Para escapar a ese cuadro se dedicó a vivir frenéticamente. En un documental que lleva su nombre y se presentó en el Festival de Venecia en 2015, el propio actor confiesa que tenía un menú diario de caviar, cocaína, champagne y sesiones continuas de sexo. Hasta se vanagloriaba de tener siempre en su casa una cama “napolitana”, diseñada para intimar con más de una persona a la vez.
Más tarde escribiría una autobiografía en la que profundizaba el relato de su amoroso vínculo con Visconti y hablaba del odio visceral que sentía por Alain Delon, a quien señala como responsable de haber querido “robarle” al director. Hasta quiso quitarse la vida un año después de la muerte del hombre de su vida.
El prestigio que Berger había ganado con Visconti y otros reconocidos directores se fue derrumbando en olvidables películas europeas casi siempre mal elegidas. La única excepción fue su presencia en el elenco de El padrino III, convocado por Francis Ford Coppola. Más tarde llegó una época en la que pareció recobrar la lucidez artística, sumándose a pequeñas producciones independientes alemanas y austríacas.
El camino hacia la declinación artística y personal fue imposible de frenar. Las fiestas salvajes, los abusos con el alcohol y las drogas y la falta de consejo a su alrededor lo privaron de sus mejores posibilidades. Más de un director que había decidido convocarlo terminó prescindiendo de sus servicios porque siempre llegaba tarde y trataba mal a todo el mundo.

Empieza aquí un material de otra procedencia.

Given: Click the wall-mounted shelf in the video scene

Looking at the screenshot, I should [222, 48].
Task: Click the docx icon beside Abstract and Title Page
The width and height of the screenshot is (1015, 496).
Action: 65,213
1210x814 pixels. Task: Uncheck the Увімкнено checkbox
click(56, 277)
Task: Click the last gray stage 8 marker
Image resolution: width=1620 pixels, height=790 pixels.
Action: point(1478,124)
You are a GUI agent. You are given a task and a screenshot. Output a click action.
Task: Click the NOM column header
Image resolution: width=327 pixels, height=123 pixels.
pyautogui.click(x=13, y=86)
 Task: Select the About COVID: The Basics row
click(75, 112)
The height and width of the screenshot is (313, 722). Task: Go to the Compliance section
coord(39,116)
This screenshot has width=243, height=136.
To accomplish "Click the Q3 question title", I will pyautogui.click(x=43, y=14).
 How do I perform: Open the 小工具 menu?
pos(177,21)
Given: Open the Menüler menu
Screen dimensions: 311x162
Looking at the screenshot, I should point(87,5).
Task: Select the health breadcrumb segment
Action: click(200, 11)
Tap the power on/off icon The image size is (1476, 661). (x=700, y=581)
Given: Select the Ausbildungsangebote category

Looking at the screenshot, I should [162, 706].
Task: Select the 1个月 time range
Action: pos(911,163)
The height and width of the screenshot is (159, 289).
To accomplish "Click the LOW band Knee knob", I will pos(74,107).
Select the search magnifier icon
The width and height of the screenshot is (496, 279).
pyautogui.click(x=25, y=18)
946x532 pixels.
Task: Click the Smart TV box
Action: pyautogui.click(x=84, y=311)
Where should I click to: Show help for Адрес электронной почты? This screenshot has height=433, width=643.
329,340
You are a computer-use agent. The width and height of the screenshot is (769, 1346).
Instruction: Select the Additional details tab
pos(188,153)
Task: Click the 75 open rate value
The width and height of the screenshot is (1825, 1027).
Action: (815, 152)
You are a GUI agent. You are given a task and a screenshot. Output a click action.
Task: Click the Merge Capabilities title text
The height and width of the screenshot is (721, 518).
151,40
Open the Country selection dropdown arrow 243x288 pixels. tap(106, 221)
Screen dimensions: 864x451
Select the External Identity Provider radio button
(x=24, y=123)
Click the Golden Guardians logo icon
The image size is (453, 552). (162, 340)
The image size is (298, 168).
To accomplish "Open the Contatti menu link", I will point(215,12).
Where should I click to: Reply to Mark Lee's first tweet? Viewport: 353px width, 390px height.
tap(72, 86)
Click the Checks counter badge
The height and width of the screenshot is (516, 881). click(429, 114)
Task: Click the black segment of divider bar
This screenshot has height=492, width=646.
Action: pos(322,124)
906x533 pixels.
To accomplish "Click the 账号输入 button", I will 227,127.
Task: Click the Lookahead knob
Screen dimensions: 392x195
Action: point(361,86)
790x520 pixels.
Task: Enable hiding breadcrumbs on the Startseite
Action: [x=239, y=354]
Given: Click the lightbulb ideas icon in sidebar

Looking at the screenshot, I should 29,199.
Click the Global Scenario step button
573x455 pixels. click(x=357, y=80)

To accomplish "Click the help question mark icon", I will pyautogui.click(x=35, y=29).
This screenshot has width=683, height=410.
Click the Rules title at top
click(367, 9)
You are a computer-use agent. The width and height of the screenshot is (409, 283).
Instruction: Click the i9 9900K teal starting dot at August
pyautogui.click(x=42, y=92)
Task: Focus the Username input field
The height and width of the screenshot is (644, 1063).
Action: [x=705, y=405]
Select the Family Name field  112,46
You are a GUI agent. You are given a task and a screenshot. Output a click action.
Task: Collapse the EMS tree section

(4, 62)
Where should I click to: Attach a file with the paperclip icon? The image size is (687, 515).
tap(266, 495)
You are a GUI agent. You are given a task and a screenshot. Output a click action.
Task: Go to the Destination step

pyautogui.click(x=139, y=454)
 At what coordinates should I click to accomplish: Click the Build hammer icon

Nunca se sabrá si por convicción o conveniencia se declaró bisexual en los años 90 e inmediatamente después anunció su boda con la actriz italiana Francesca Guidato. De inmediato aparecieron sospechas sobre un posible matrimonio por conveniencia, tramado sobre todo para evitar el pago de impuestos.
La última etapa de la vida de Berger fue la más penosa. Cuando solo le quedaba el lejano recuerdo de su fama, porque había perdido casi todo (empezando por su fortuna personal, completamente dilapidada), aceptó el ofrecimiento de RTL, una de las más fuertes cadenas privadas de TV alemanas, para sumarse al elenco de famosos del reality show El campamento de la jungla, en Australia. Pero no pudo resistir las exigencias del clima (calor extremo) y las reglas de un programa pensado como concurso de supervivencia y debió volver a Alemania por recomendación médica.
Berger había llevado a Australia hasta su propio inodoro, según recuerda en sus memorias, porque no quería repetir un penoso episodio que le tocó vivir en 1971, cuando quedó expuesto a una desagradable incontinencia intestinal frente a todos los invitados en medio de una glamorosa fiesta benéfica de la Cruz Roja en Montecarlo. Atribuyó el episodio a los efectos del consumo constante de cocaína y otros estimulantes.
Las últimas imágenes de Helmut Berger tuvieron ese sello. Vivía en los suburbios de la ciudad que el mundo reconoce como la aristocrática cuna de Mozart, pero en condiciones tan modestas que los vecinos debían golpear a su puerta para pedirle que hiciera menos ruido en sus frecuentes borracheras. “Si me hubiese dedicado a la pornografía sería millonario –confesó hace pocos años-, pero aposté por el cine de calidad y ahora estoy en la miseria”. A la hora del final ni siquiera quedaron migajas de la antigua y olvidada gloria de Helmut Berger.